Beer-pairing event pro Laura Lodge offers sure-fire tips for creating a successful pairing menu for your next dinner party.

Emily Hutto May 30, 2016 - 10 min read

Designing a Beer-and-Food Paired Menu Primary Image

Photo: Haydn Strauss

Serving food with beer is hardly a new phenomenon—even before brewpubs were born, beer was always present at feasts and celebrations. Newer to the scene, though, is the notion that beer can be expertly paired with food to create paradigm-shifting flavor combinations. Beer is quickly replacing wine as the paired beverage at the table, and craft brewers and chefs are ecstatic about it.
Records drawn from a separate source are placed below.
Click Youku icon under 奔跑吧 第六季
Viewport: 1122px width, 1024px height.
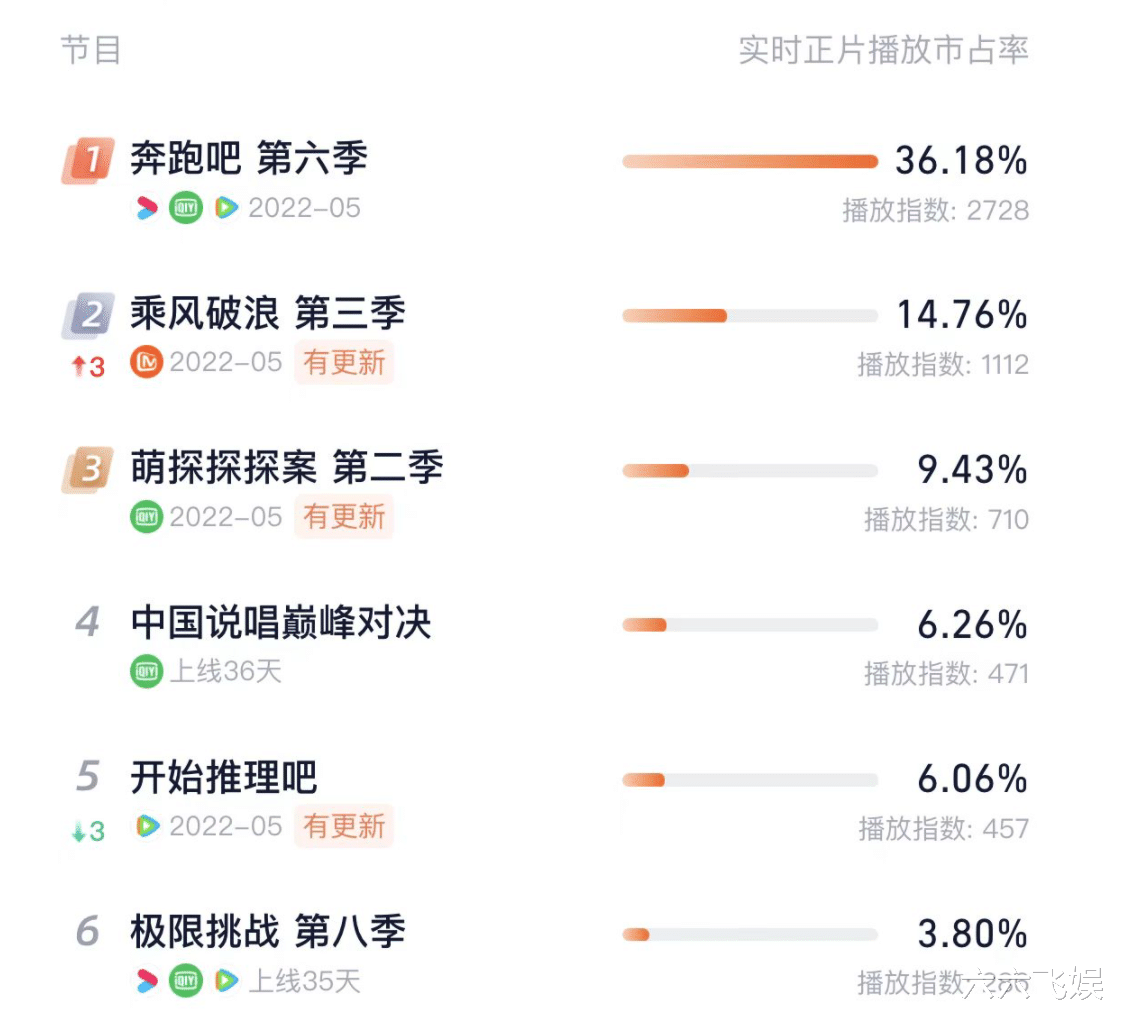tap(147, 208)
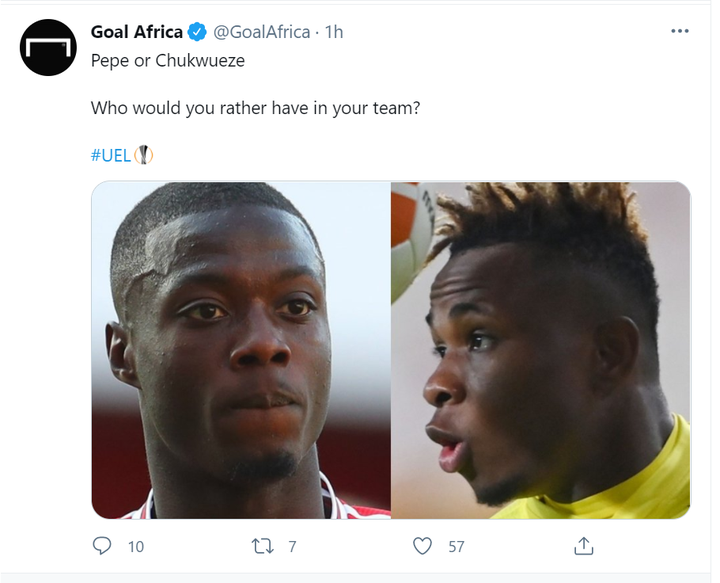Select the "Who would you rather have" text line
Viewport: 720px width, 583px height.
(x=255, y=108)
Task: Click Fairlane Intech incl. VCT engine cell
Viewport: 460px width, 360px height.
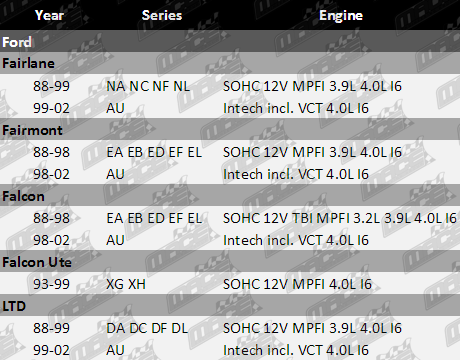Action: coord(296,108)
“Wine and cheese is like arm wrestling versus beer and cheese, which is like holding hands,” says Matthew Barbee, the owner and head brewer of Rockmill Brewery in Lancaster, Ohio. More broadly, brewers and chefs apply this analogy to all kinds of foods and not just cheese. Beer is more versatile when it comes to pairings, they say, and they’ve set out to prove it through beer-and-food pairing events that are trending across the country.

Each year at the Great American Beer Festival (GABF) in Denver, Colorado, the Brewers Association hosts an event called Paired (formerly the Farm to Table Pavilion). It’s a Who’s Who of craft brewers and independent restaurateurs who offer guests mind-blowing small bite and beer pairings. (Pictured at top, Lone Tree Brewing Company (Lone Tree, Colorado) paired What The Dill Rye IPA with Ham Rillettes with Smoky Glace and Bubbly Cheese Puff from Rick Martin of Limestone (Lawrence, Kansas) at the 2015 GABF Paired event.)

There’s also SAVOR, basically a two-day version of Paired with added seminars, held in Washington, D.C. Then there’s Craft Beer + Food week in Seattle, BrüFrou in Denver, the Brooklyn Brewery’s The Mash tours, the annual TAP New York (New York State’s largest craft beer festival that showcases tasty morsels that carefully complement the brews) … the list goes on and on.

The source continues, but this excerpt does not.